When you hear the term “cash advance fee,” what comes to mind? If you’re like most people, you probably think of it as a fee charged by a credit card company for allowing you to withdraw cash from your credit card.
While that’s technically true, there’s a lot more to the cash advance fee than meets the eye.
What is a cash advance fee?
A cash advance fee is a charge assessed by a credit card issuer when a cardholder uses their credit card to obtain cash. Cash advances can be made through ATM withdrawals, bank teller transactions, and by cashing traveler’s checks. The fee for a cash advance is typically a percentage of the total amount withdrawn, with a minimum charge Determined by the credit card issuer.
How do cash advance fees work?
The fee is usually a percentage of the amount you withdraw, plus a flat fee. For example, if you withdraw $100 from an ATM, you might be charged a $3 cash advance fee ($2.95% of the amount plus a $0.05 flat fee).
Some credit card issuers also charge a separate transaction fee for cash advances.

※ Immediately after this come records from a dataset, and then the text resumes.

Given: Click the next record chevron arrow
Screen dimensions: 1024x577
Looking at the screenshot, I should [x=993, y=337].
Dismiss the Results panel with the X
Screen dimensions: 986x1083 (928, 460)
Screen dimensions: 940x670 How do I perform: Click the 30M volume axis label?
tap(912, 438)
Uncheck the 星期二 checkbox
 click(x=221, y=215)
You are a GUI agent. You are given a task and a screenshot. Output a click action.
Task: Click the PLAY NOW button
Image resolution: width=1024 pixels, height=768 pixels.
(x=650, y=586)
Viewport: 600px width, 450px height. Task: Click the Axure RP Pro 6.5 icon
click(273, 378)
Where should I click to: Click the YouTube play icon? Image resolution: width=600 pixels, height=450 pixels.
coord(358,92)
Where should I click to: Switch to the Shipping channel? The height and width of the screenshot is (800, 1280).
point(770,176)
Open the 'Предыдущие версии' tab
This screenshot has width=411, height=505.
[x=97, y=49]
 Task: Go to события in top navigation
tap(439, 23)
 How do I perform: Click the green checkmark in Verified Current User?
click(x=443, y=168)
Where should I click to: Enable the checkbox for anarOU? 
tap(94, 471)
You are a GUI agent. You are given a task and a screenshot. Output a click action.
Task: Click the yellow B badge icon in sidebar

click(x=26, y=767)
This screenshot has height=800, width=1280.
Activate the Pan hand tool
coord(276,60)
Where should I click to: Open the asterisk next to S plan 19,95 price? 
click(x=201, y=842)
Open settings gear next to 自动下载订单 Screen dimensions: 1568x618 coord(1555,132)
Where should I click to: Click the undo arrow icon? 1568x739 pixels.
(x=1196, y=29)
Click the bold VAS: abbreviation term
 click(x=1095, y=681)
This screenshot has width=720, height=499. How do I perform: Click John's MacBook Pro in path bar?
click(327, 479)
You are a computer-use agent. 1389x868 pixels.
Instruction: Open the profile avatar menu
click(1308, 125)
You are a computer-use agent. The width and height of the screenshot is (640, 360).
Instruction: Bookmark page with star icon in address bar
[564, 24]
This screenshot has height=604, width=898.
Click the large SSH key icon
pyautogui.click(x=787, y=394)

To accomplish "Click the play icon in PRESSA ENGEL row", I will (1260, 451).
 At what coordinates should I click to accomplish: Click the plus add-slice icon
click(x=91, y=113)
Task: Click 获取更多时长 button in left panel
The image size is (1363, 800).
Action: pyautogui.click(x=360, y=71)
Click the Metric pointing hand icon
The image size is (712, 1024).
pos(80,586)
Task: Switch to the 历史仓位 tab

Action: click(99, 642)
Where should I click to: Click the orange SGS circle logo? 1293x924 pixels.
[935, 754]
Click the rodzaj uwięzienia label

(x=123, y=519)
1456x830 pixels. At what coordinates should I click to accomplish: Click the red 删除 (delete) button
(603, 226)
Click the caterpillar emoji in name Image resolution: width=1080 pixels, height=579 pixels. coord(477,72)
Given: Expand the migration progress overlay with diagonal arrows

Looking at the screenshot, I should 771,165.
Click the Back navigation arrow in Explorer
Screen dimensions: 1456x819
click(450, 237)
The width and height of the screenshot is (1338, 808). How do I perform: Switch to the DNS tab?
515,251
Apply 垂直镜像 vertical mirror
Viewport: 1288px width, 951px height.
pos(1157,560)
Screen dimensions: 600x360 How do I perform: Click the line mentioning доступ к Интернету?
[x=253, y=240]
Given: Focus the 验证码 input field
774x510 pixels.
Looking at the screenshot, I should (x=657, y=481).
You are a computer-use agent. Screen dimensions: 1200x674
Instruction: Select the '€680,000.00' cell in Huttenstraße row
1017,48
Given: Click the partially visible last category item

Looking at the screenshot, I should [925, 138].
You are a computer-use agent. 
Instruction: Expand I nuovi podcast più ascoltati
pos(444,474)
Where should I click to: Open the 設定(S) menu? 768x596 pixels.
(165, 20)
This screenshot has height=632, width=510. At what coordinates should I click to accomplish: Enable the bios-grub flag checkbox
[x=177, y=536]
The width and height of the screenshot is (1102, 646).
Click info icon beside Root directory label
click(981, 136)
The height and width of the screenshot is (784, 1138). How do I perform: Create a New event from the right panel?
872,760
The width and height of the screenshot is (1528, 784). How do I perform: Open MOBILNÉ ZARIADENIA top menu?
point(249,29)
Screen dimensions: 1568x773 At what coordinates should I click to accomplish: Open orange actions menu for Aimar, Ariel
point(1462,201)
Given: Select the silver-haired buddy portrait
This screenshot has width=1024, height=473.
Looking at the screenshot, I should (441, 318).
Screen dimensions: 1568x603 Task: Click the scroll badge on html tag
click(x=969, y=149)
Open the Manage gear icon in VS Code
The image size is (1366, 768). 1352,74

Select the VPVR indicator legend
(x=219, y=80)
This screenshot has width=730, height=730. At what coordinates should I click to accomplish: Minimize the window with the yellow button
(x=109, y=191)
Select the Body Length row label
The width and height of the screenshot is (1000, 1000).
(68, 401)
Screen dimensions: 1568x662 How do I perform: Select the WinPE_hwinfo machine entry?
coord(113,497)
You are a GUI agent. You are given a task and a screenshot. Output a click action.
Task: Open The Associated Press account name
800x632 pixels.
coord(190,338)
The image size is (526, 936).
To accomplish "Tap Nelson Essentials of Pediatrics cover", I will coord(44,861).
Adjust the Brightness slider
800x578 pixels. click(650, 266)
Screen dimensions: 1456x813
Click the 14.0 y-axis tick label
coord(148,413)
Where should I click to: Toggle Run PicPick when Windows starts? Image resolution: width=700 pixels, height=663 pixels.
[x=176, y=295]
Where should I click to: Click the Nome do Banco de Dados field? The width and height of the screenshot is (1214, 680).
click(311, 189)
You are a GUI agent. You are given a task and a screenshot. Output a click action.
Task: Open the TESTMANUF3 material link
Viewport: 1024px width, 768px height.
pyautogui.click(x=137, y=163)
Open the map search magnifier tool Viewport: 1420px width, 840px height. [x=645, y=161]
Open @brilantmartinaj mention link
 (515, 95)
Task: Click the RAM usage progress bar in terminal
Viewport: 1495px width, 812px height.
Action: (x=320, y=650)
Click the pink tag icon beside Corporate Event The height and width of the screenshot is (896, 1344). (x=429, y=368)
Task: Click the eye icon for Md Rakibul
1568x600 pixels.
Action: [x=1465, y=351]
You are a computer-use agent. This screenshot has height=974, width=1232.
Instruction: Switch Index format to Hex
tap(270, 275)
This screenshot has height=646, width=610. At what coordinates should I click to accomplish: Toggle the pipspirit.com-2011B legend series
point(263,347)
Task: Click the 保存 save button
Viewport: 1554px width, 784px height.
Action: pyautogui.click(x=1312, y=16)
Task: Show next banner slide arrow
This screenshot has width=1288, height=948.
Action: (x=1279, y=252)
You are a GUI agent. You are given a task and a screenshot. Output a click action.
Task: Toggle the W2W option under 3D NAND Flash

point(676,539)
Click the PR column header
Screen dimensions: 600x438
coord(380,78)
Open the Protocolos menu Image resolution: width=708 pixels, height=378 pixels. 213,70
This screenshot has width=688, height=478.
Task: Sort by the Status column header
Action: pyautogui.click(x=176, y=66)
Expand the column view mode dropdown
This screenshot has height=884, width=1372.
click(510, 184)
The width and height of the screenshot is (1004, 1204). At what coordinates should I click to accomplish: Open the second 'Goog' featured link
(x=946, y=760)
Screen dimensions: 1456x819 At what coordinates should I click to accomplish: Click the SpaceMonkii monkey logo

This transaction fee is usually around 3%. So, if you withdrew $100 from an ATM, you could be charged a total of $6 in fees ($3 cash advance fee + $3 cash advance transaction fee).
Cash advance fees are generally higher than the fees charged for regular credit card transactions. That’s because cash advances are considered high-risk transactions for credit card issuers. When you get a cash advance, you’re typically borrowing money that you will need to repay with interest.
Some credit cards have promotions that offer 0% APR on cash advances for a limited time. But keep in mind that if you don’t repay your entire balance before the intro period ends, you will likely be charged the standard APR for cash advances, which is typically higher than the APR for regular credit card transactions.
How can you avoid cash advance fees?
There are a few ways to avoid cash advance fees. You can use a credit card that doesn’t charge a fee for cash advances, or you can get a cash advance from a bank that doesn’t charge the fee. You can also use a prepaid debit card to get cash advances, but you’ll likely pay other fees with this method. Finally, you can avoid the fee by taking out a loan from a friend or family member.
What are some alternatives to taking out a cash advance?
There are a few alternatives to taking out a cash advance that can be just as costly, if not more. These include:
- Borrowing from a friend or family member: While this may be an option for some, it can often lead to tension and conflict if not done correctly.
- Using a credit card at an ATM: This will almost always incur additional fees from both your credit card company and the bank that owns the ATM.
- Taking out a payday loan: While these loans may seem like a good idea at the time, they come with extremely high interest rates and fees that can quickly trap you in a cycle of debt.